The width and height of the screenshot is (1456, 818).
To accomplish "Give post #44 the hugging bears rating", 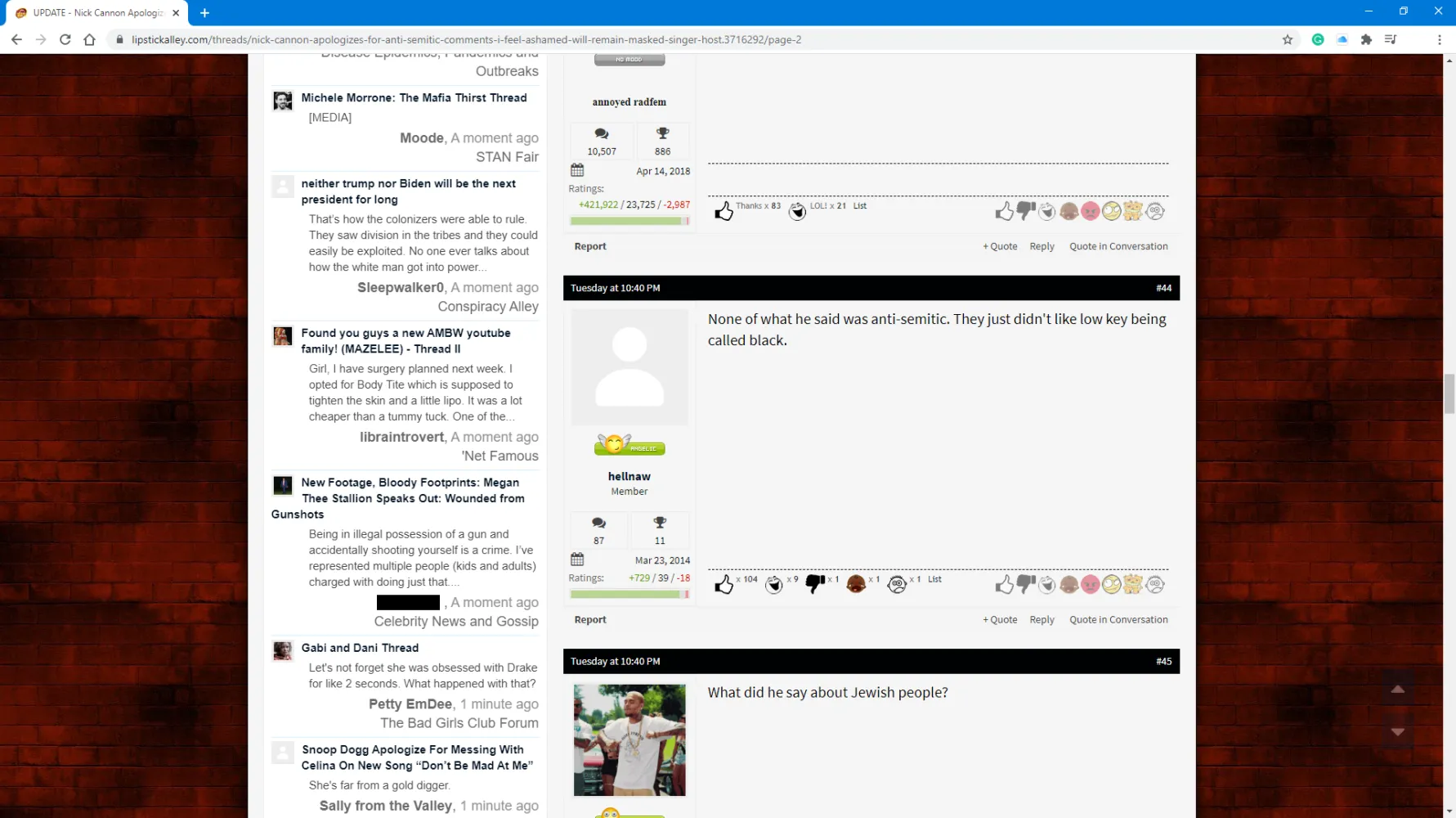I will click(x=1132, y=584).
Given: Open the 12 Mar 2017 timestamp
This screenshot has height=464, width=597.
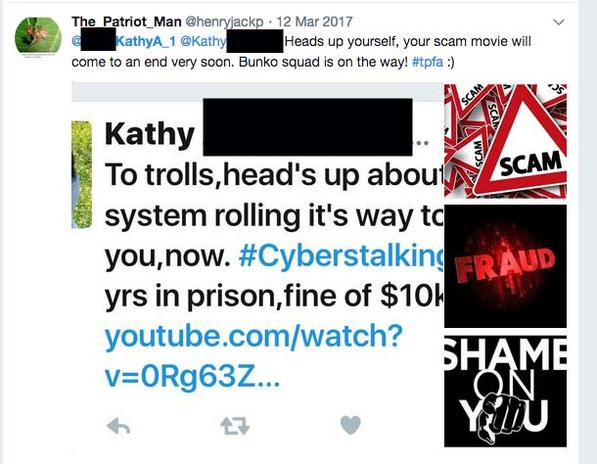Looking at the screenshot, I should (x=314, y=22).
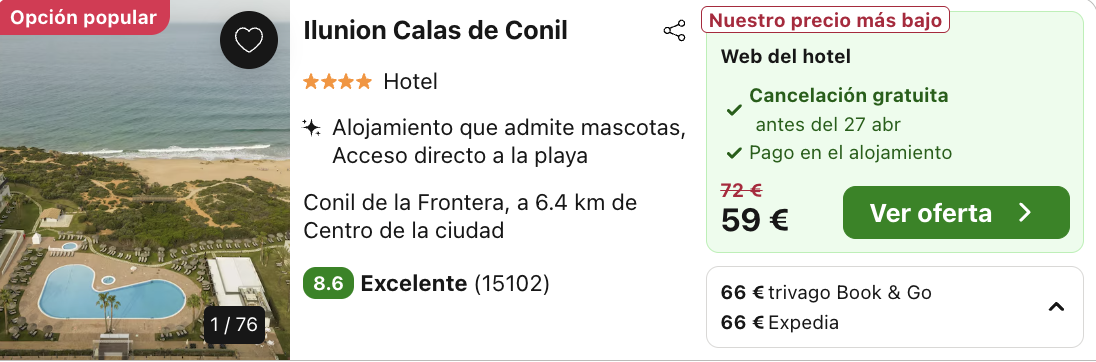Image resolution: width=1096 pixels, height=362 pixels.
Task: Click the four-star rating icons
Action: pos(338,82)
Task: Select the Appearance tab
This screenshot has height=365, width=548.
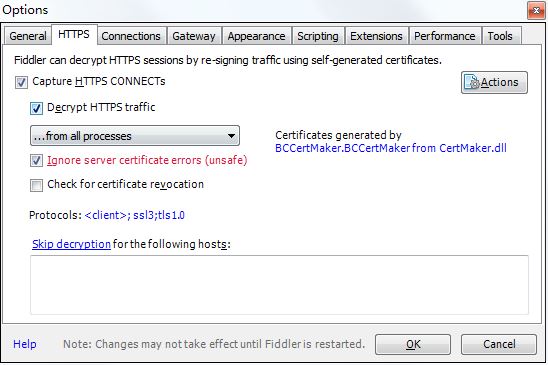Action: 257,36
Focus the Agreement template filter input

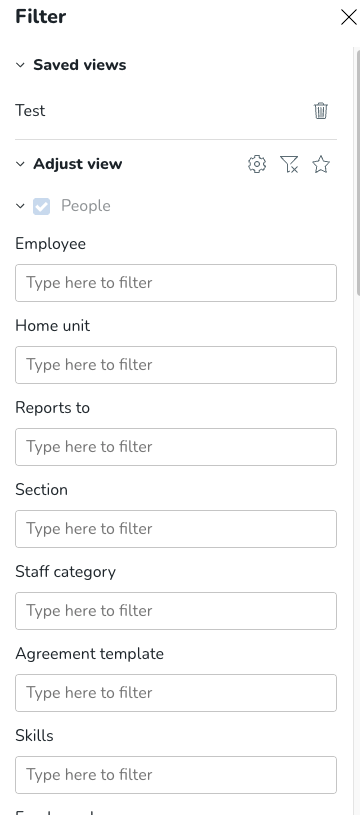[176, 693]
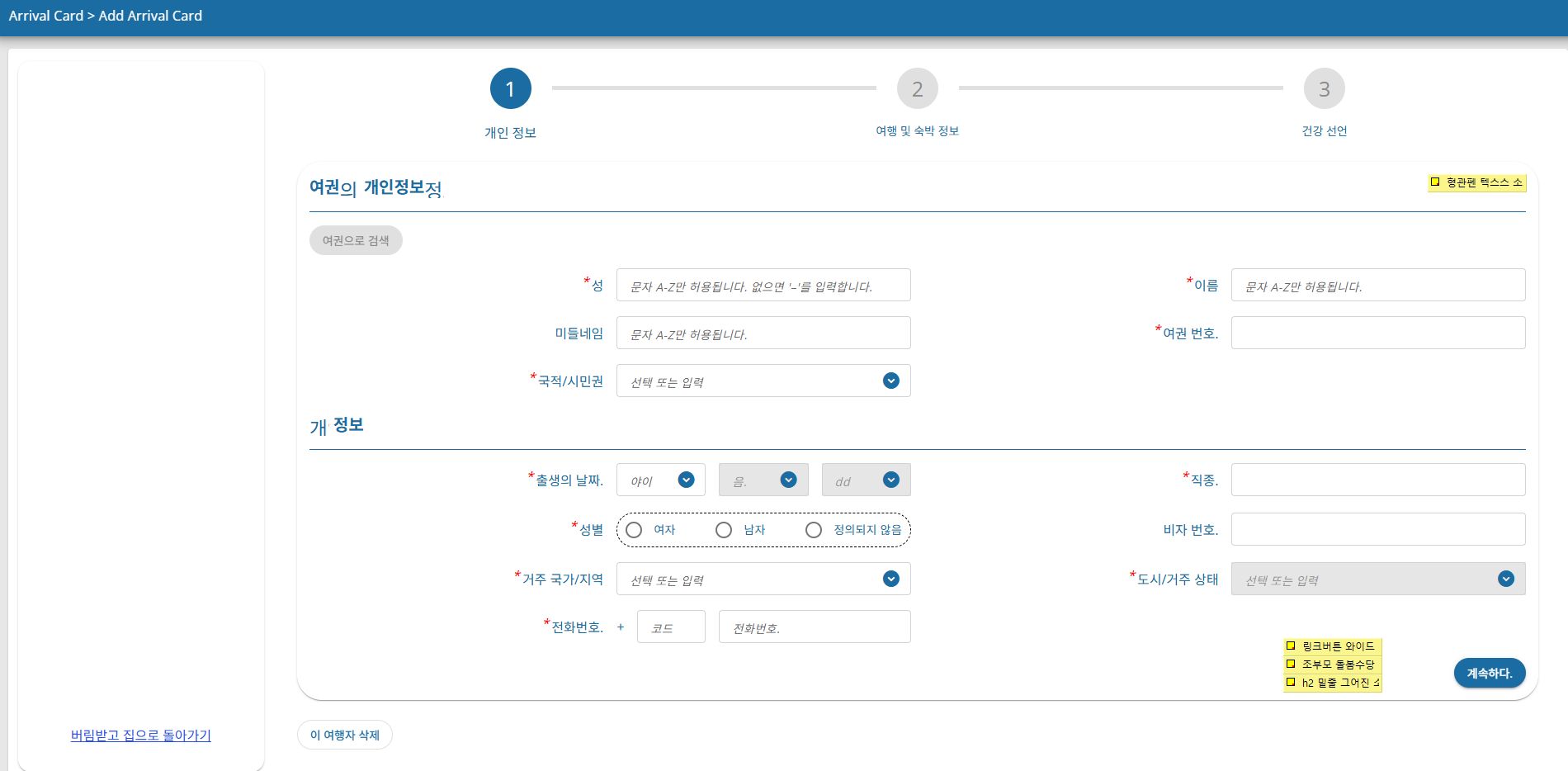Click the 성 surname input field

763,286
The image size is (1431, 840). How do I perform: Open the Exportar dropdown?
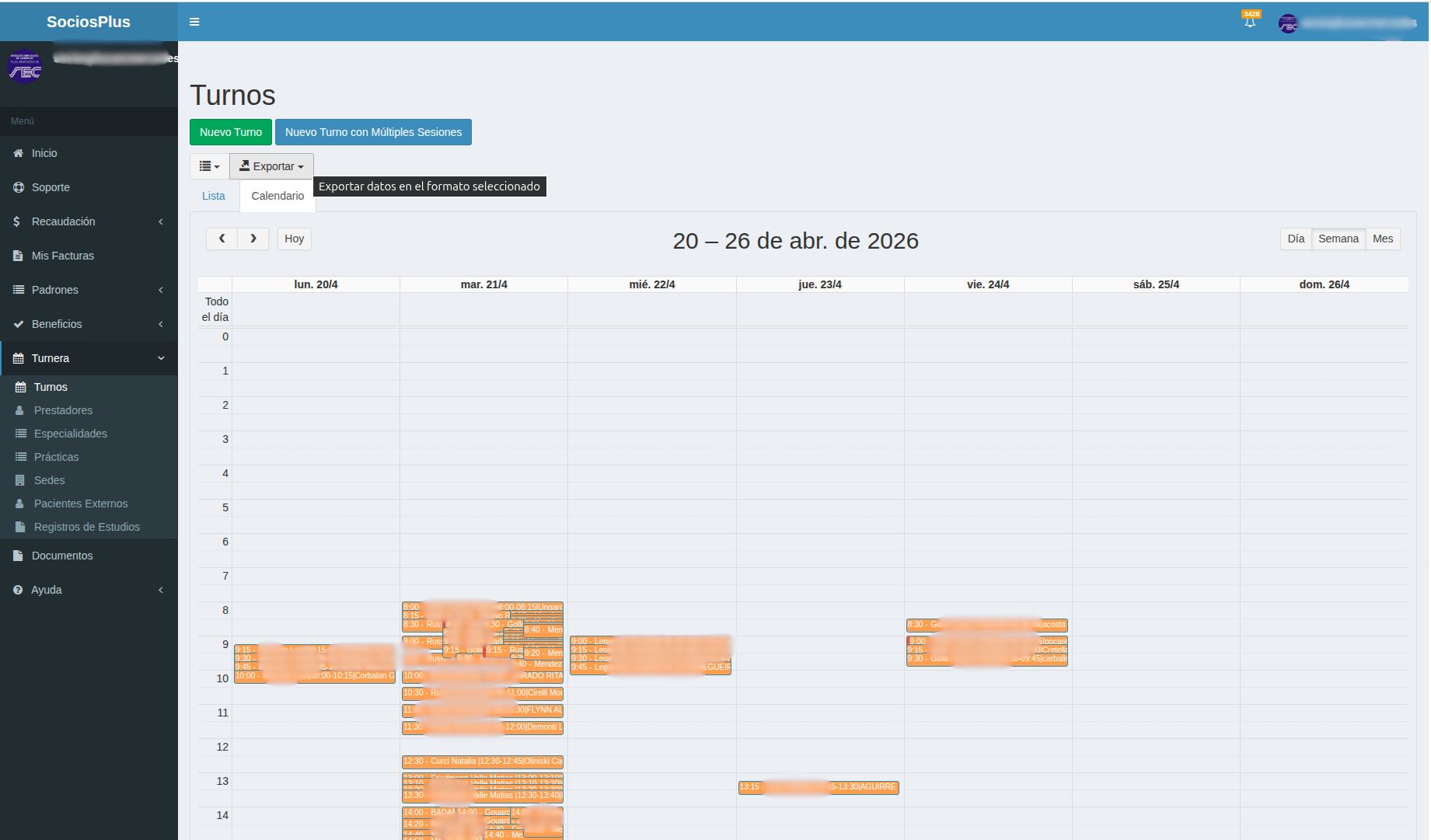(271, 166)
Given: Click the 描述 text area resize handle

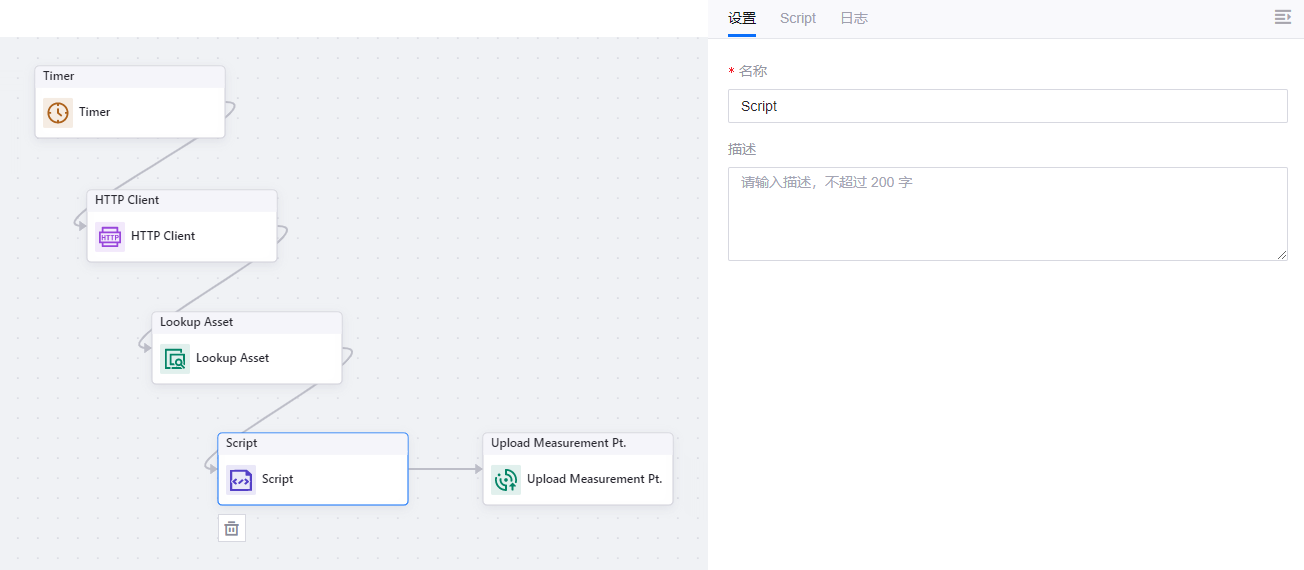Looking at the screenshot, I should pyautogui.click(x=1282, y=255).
##########
* [Exercise]:
Take the lines from the one holding "Given: Open the 12 Mar 2017 timestamp" through the final line of the records above and output them exactly, both ends included, excluding pictures.

* [Solution]:
Given: Open the 12 Mar 2017 timestamp
This screenshot has height=464, width=597.
Looking at the screenshot, I should (x=314, y=22).
Image resolution: width=1096 pixels, height=362 pixels.
Task: Click the four-star rating icons
Action: pos(338,82)
Task: Select the Appearance tab
This screenshot has height=365, width=548.
Action: 257,36
Focus the Agreement template filter input

[176, 693]
Click the 성 surname input field

763,286
The image size is (1431, 840). How do I perform: Open the Exportar dropdown?
(271, 166)
Given: Click the 描述 text area resize handle

Looking at the screenshot, I should pyautogui.click(x=1282, y=255).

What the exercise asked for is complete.